Pour le Dr Pellaton, le système tient toutes ses promesses: «Son utilisation est simple, sans complexité technique et permet de gagner du temps lors de la prise en charge des patients.»

Et sa portée, à l’échelle de la région, n’est pas négligeable: depuis l’introduction du réseau de télémédecine préhospitalière, l’envoi d’un ECG par les ambulanciers au médecin spécialiste de l’hôpital concerne chaque jour entre deux et quatre patients dans le canton.

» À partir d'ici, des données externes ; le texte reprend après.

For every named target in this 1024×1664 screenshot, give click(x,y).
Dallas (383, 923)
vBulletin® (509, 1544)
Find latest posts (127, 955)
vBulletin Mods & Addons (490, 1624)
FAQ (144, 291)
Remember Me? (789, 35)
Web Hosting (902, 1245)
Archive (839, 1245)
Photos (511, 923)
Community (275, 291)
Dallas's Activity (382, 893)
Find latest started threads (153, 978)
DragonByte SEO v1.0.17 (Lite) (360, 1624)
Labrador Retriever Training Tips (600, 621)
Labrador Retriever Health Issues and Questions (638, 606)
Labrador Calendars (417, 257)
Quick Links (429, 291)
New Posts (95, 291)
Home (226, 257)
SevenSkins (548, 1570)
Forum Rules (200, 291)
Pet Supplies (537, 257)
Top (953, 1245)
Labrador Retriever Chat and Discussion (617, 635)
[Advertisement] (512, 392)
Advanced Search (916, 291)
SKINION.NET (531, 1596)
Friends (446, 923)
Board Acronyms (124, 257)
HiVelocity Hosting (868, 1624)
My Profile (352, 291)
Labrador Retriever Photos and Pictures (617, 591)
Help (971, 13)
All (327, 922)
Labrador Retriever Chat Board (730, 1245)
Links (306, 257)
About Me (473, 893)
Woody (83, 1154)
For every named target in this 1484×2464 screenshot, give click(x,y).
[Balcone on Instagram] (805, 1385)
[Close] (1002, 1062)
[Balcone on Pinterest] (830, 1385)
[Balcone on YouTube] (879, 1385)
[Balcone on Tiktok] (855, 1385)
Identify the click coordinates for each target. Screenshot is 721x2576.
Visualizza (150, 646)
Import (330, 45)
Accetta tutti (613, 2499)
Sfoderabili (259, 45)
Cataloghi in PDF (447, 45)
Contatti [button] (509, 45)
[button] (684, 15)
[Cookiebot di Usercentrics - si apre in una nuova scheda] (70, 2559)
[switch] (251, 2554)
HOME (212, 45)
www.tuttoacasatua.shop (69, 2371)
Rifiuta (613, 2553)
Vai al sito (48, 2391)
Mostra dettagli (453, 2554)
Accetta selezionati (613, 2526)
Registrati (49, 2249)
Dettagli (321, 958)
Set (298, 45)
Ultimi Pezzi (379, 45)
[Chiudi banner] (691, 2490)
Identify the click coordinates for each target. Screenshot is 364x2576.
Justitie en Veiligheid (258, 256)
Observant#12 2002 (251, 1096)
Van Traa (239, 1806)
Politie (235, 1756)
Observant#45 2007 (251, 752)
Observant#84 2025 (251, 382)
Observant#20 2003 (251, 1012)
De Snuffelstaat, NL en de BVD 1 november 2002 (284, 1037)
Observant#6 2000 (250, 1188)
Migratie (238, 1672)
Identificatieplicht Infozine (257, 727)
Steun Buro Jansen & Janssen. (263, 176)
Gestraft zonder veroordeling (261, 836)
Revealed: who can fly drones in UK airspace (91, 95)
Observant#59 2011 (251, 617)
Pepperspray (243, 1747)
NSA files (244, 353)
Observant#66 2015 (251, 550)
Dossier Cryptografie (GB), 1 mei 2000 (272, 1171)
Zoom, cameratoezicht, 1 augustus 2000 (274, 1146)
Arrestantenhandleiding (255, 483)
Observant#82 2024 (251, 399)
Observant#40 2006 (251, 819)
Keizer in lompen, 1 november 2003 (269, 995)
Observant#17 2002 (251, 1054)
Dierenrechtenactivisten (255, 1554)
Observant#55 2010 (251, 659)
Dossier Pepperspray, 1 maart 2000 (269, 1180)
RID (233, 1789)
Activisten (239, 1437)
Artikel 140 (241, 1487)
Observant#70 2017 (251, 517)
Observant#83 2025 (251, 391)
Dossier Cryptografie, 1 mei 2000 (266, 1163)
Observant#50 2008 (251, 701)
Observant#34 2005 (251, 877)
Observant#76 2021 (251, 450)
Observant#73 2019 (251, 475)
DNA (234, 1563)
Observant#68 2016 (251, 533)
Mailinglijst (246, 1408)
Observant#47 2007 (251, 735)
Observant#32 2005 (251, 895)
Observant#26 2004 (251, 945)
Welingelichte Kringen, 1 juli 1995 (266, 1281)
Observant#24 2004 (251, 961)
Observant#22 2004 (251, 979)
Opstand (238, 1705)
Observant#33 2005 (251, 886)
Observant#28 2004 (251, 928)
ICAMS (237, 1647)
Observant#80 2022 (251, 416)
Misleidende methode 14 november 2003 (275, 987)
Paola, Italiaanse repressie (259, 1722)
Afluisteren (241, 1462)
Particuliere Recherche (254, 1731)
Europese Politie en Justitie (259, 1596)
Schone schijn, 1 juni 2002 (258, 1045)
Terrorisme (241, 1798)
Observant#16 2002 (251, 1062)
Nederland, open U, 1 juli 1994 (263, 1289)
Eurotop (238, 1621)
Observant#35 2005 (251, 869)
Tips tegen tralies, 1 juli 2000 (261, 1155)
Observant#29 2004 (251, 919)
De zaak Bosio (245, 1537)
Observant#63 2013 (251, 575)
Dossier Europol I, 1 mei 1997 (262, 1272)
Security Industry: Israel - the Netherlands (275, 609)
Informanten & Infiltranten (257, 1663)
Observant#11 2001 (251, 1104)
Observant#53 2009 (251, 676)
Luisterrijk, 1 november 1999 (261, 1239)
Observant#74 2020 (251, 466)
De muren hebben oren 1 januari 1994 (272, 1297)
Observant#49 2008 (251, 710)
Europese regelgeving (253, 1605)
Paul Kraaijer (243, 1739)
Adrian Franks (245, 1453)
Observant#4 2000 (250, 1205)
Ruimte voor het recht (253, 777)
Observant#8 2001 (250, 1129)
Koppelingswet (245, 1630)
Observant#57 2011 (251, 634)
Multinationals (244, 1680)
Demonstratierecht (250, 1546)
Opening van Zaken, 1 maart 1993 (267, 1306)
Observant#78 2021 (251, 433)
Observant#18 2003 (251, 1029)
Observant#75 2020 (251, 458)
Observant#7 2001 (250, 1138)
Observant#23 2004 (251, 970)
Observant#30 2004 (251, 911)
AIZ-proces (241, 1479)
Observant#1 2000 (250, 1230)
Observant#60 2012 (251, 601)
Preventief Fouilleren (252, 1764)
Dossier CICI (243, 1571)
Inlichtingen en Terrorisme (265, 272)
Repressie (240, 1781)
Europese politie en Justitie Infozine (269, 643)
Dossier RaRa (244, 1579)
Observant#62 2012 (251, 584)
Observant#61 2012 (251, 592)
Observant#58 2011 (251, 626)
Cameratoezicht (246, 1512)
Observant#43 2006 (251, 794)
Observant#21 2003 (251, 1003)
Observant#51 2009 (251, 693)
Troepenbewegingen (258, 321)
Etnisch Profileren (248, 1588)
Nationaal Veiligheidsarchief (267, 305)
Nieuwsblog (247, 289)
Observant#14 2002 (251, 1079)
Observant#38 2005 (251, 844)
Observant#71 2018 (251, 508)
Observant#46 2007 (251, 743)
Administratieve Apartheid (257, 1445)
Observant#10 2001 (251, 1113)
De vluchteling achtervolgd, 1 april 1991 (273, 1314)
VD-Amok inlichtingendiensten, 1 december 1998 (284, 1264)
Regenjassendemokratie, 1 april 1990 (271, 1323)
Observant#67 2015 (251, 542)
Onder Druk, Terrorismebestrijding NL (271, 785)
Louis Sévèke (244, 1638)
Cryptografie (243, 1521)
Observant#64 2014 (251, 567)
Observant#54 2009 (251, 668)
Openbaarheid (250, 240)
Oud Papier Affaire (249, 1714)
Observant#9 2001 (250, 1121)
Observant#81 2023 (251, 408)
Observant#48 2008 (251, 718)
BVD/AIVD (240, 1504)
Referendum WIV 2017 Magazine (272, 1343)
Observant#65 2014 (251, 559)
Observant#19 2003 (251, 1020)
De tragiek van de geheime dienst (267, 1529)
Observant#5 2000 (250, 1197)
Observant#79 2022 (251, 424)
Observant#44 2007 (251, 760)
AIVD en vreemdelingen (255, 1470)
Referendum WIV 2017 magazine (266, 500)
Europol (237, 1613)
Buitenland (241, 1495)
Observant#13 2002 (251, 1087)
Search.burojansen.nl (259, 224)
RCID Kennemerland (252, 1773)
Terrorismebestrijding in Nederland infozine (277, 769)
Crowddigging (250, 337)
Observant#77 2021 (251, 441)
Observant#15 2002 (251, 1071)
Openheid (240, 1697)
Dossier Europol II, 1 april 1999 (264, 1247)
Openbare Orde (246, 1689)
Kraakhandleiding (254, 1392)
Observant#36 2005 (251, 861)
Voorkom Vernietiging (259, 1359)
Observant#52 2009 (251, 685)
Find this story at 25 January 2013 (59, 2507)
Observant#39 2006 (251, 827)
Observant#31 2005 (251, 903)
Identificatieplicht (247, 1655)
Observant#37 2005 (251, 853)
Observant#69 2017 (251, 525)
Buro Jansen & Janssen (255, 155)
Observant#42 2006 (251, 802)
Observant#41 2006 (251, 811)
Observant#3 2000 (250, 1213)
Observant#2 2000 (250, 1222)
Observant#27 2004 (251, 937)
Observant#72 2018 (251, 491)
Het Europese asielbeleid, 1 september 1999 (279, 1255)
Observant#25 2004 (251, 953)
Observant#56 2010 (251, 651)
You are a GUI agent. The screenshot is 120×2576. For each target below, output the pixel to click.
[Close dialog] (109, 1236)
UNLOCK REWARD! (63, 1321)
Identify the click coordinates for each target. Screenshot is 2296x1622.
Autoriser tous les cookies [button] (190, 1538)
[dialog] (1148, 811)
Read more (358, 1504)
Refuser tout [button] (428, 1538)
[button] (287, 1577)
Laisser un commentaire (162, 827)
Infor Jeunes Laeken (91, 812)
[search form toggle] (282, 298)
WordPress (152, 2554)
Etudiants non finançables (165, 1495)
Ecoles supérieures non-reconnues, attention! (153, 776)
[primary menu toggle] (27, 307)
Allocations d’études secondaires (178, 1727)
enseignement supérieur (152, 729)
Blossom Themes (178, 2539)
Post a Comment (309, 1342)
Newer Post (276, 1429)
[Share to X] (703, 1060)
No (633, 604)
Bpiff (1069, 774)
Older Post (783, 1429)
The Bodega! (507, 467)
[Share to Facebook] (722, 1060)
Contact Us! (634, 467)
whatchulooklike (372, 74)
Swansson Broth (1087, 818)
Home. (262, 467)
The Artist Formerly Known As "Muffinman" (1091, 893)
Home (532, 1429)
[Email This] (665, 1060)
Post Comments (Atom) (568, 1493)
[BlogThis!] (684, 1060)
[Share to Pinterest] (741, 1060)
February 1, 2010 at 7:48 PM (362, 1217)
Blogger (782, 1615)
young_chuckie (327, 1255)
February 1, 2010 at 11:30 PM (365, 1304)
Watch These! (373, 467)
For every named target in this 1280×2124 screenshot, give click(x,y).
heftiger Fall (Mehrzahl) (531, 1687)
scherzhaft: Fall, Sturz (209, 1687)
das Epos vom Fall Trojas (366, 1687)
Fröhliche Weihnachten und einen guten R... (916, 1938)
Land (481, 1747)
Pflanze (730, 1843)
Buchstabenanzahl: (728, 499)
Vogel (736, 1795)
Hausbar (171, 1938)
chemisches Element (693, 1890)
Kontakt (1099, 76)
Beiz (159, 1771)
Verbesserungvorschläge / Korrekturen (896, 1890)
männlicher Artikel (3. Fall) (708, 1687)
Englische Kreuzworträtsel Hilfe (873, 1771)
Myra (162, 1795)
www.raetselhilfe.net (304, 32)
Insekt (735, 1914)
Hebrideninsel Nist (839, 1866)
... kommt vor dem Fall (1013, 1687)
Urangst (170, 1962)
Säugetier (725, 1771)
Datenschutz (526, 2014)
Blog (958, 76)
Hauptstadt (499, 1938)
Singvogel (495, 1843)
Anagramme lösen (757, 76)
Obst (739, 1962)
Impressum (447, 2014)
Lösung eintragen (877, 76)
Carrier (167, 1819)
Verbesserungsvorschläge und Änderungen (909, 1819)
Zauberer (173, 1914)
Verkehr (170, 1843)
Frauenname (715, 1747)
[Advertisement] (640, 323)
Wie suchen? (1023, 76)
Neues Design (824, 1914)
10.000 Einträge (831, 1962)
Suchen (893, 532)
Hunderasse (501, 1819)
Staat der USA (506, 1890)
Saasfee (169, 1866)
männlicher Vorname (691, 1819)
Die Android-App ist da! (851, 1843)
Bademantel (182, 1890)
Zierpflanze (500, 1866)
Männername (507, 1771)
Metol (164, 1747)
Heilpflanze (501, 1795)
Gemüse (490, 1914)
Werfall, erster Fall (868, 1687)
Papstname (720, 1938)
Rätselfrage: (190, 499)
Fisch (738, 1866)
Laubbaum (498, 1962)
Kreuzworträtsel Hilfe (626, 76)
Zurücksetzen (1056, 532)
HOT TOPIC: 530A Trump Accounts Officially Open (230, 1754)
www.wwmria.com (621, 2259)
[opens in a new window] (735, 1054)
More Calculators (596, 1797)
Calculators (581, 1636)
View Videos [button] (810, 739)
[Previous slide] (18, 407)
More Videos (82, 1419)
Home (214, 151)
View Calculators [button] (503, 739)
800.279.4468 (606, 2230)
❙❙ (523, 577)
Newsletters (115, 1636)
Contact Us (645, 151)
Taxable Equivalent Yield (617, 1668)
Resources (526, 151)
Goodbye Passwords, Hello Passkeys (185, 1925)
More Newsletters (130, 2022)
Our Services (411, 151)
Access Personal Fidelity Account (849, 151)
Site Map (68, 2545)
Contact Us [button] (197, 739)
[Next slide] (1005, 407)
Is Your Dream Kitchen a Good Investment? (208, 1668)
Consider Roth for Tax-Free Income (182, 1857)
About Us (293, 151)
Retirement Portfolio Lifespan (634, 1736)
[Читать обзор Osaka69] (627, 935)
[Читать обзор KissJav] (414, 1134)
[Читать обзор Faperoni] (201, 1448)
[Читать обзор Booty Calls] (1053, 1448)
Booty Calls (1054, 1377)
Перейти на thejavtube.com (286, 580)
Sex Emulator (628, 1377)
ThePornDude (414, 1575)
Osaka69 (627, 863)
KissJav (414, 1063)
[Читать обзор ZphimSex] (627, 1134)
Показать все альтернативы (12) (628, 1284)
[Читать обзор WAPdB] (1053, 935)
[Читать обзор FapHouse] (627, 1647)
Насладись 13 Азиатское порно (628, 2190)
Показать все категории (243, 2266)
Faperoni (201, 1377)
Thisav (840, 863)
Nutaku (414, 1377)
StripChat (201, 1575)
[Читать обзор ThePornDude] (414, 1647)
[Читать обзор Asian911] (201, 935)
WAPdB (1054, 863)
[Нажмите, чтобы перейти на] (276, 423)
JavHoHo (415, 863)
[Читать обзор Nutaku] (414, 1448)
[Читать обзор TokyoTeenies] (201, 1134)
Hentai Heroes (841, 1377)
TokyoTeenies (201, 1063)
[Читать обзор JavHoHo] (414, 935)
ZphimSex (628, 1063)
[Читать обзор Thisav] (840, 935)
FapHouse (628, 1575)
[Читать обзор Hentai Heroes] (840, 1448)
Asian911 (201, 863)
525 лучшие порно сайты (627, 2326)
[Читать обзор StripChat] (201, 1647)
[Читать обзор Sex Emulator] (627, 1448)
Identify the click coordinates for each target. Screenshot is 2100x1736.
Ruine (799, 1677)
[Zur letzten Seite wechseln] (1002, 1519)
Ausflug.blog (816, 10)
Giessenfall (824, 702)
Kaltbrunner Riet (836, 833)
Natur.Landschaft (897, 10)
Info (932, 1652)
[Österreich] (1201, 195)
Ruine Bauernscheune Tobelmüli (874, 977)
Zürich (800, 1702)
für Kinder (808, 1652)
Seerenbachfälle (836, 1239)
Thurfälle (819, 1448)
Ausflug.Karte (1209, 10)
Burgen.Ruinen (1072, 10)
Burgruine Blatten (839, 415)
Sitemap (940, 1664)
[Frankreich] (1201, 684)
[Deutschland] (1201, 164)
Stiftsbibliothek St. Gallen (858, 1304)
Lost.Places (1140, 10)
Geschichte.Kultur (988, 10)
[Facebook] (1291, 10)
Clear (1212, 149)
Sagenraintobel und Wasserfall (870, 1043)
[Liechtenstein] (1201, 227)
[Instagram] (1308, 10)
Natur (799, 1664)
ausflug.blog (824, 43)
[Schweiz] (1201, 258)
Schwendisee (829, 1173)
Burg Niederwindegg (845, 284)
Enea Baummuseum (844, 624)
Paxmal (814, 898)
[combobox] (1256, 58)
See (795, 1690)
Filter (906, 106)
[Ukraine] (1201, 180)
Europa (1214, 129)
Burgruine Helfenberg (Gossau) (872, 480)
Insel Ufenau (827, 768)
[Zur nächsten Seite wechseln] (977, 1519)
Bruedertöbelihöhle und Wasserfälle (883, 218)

Le canton parmi les précurseurs

Le cadre de fonctionnement du dispositif préhospitalier neuchâtelois est défini par un ensemble de directives et documents, tous validés par la Commission cantonale des urgences préhospitalières (Comup). Le rôle de cette dernière est d’assurer la coordination entre les différents prestataires impliqués – ambulances, SMUR mais aussi police et pompiers  pour que «la prise en charge des patients soit la meilleure possible», résume son président Andy Willener. «Le réseau de télémédecine récemment mis en place dans la région à l’initiative du RHNe n’existe pas dans d’autres cantons», fait-il remarquer. «Neuchâtel est parmi les précurseurs. Tous les services utilisent le même système, ce qui permet une parfaite homogénéité de travail.» Il souligne aussi que la collaboration entre ambulances, SMUR, urgences et cardiologues a bien fonctionné malgré la surcharge de l’activité durant la pandémie de Covid-19.